Mesothelioma has always been associated with a low tumour mutation burden. Although tumours with TMB in the lower end of the spectrum are historically thought to have TMB-independent mechanisms of response to immunotherapy, this study showed that a higher immunogenic mutation load distinguished responding tumours, particularly in the epithelioid MPM group. These findings might lead to more personalised immunotherapy of mesothelioma in the future and is being tested within DREAM 3.
Azizi et al.
A simple study for an important question. In the case of a tension pneumothorax- what is the best anatomical location for a needle decompression? Especially if the patient has a high BMI.
The ATLS recommends the 4th/5th intercostal space mid axillary line, the ETC trauma and RCS guidelines suggest the more classical 2nd intercostal space in the midclavicular line.
In a random sample of 392 patients who attended an ED department their chest wall thickness was measured using ultrasound in both locations.
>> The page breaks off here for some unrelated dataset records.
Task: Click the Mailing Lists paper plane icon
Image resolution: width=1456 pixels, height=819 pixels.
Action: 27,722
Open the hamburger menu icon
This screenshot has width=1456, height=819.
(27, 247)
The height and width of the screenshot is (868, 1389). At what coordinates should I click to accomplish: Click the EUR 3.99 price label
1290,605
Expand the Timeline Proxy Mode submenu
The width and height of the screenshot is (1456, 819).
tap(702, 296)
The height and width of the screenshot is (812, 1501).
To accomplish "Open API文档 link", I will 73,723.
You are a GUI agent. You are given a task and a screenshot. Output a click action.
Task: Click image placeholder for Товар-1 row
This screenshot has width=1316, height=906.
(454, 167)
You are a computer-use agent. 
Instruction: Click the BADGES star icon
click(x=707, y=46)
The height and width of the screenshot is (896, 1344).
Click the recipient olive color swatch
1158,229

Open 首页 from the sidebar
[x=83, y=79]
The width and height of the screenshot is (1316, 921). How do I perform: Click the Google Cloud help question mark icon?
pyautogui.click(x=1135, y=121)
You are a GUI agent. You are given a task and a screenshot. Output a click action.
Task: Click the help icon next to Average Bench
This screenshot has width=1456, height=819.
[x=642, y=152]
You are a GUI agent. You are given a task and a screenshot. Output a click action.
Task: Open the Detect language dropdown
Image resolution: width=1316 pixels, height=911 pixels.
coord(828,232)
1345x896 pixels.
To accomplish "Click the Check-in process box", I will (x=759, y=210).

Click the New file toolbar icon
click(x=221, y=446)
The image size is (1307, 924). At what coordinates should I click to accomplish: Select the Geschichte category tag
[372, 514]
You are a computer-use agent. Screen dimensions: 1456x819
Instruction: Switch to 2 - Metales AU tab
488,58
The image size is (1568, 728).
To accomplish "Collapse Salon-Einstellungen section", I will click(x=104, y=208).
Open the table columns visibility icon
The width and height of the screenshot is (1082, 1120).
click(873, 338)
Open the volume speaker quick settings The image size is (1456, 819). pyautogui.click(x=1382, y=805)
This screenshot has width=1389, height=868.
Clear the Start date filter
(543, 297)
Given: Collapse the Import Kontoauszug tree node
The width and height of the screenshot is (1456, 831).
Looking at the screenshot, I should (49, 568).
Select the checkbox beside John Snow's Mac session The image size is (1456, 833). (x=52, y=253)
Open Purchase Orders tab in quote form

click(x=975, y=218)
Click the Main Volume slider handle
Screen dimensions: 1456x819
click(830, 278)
For most patients the chest wall thickness was the same in both locations, however, in patients with a BMI over 25 the chest wall was significantly thicker at the mid-axillary line site. They calculated hypothetical failure rates with a 45mm venflon was more than doubled in the mid-axillary site (6.2%).
Benhamed et al.
Arch Clin Cases
To finish with an image case as ever. This one is a case report of a young male patient who developed re-expansion pulmonary oedema after insertion of a one-way valve device for primary spontaneous pneumothorax.
An unpleasant experience for patient and operator. We have actually had a very similar case at our centre and it remains unclear how a small drain with valve could have generated the negative pressure required for RPO development.
Perhaps some with a better knowledge of the physiology could theorise?